● **What the task requires**:
Leaving out every picture, transcribe the lines from the line that contains "At what coordinates should I click to accomplish: Close" to the end of the entries below, both ends included.

● **Entries provided**:
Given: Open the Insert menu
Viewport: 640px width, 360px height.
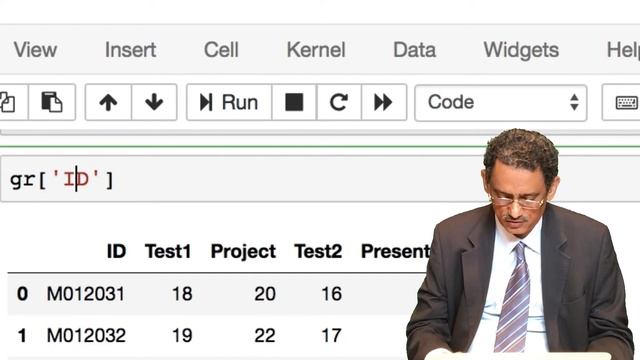Looking at the screenshot, I should pyautogui.click(x=131, y=50).
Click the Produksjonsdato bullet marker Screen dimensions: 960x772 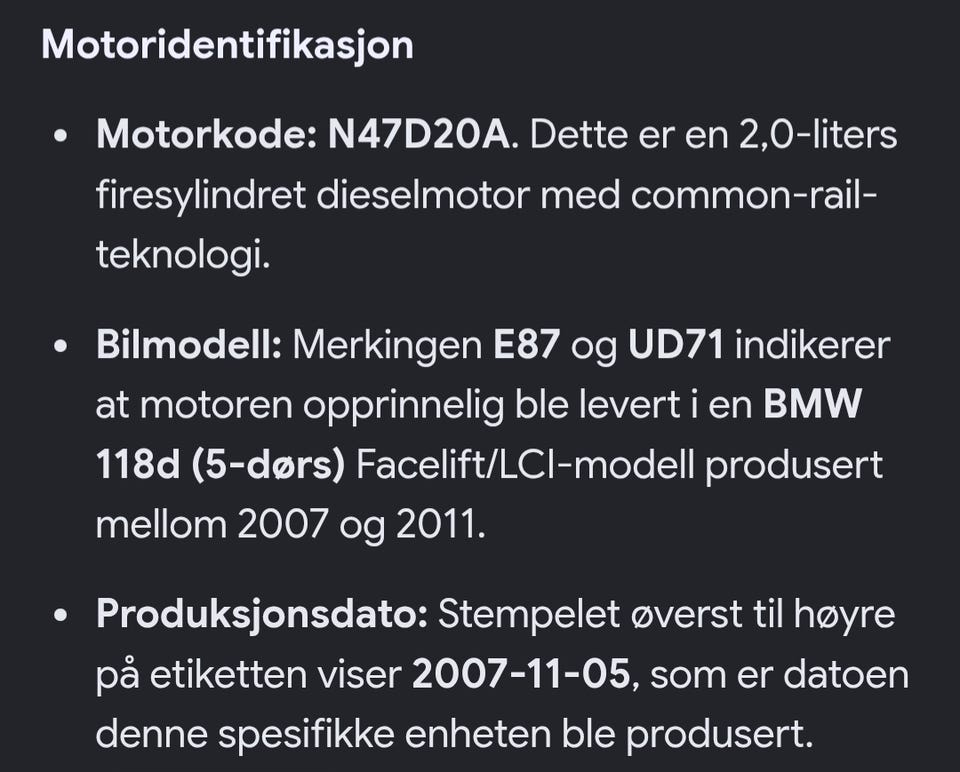click(x=59, y=616)
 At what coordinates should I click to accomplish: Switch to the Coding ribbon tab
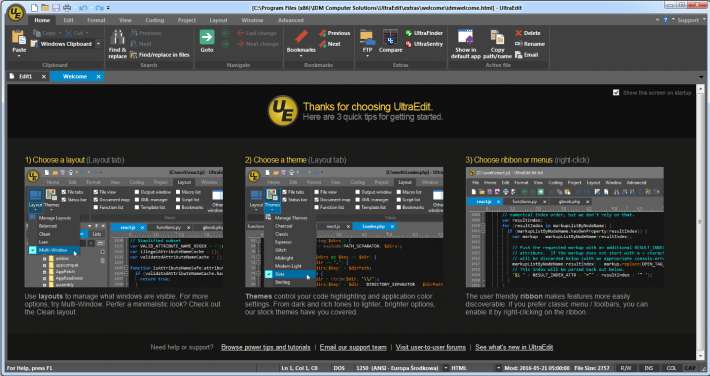point(154,20)
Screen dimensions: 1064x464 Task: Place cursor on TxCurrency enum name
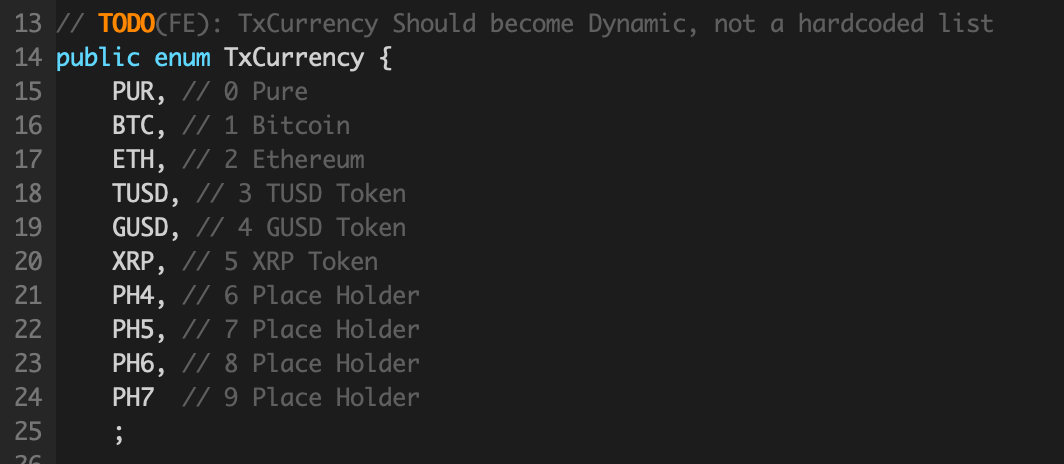(x=294, y=58)
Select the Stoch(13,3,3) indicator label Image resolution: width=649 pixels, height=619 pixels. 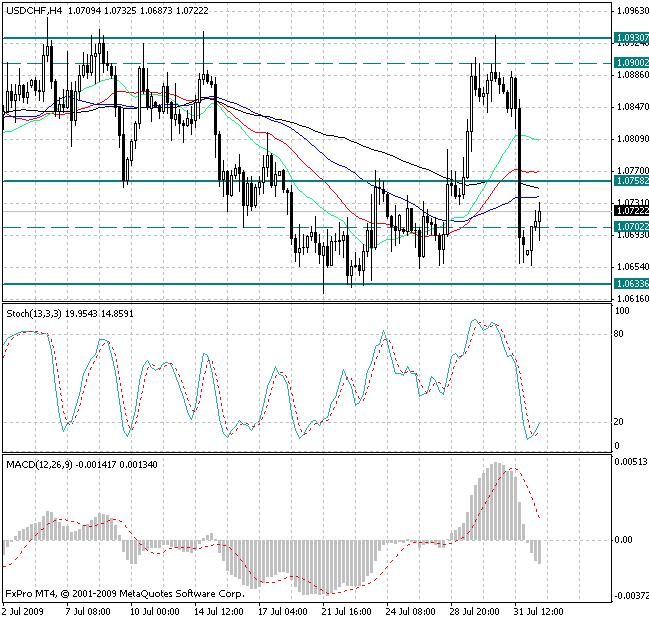tap(35, 315)
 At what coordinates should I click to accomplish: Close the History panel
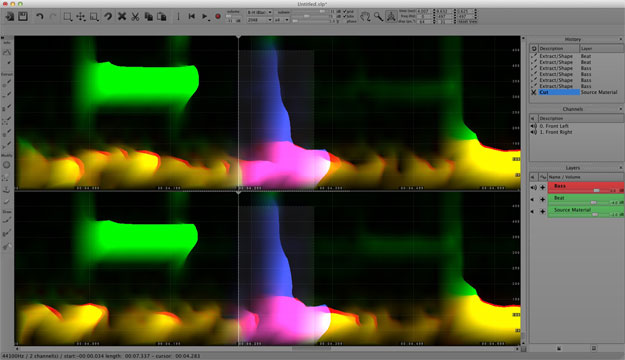click(x=620, y=39)
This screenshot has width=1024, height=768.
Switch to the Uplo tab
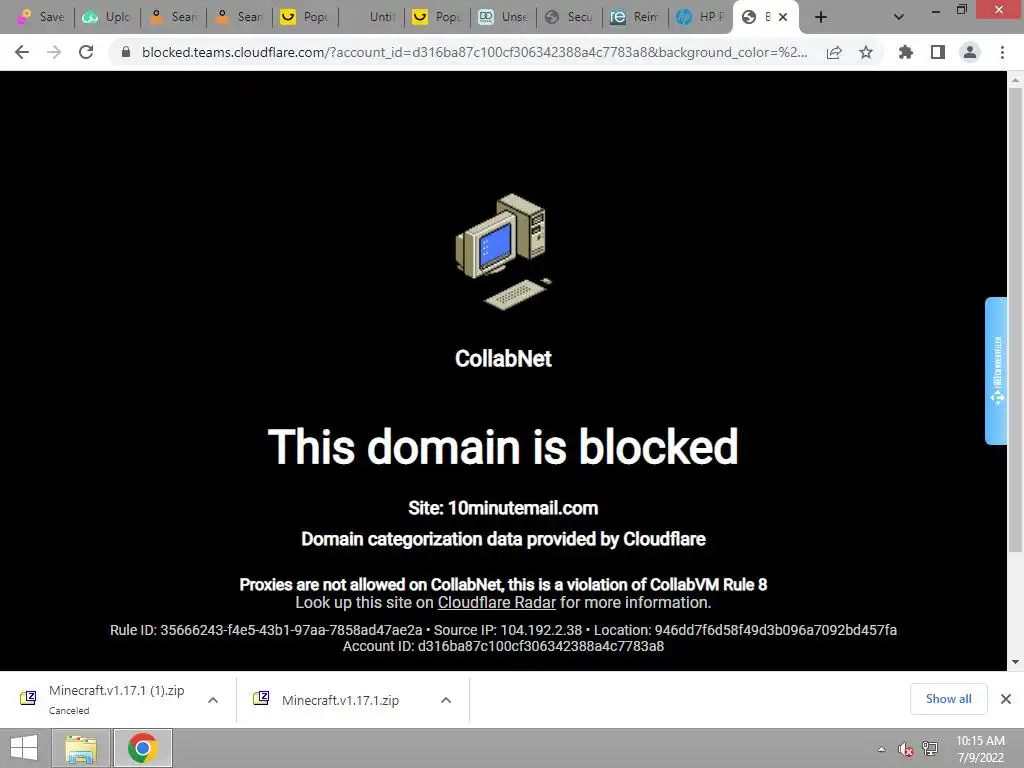[108, 17]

● **Solution for this problem**:
 At what coordinates should I click to accomplish: Close the History panel
click(x=620, y=39)
This screenshot has width=1024, height=768.
Switch to the Uplo tab
[108, 17]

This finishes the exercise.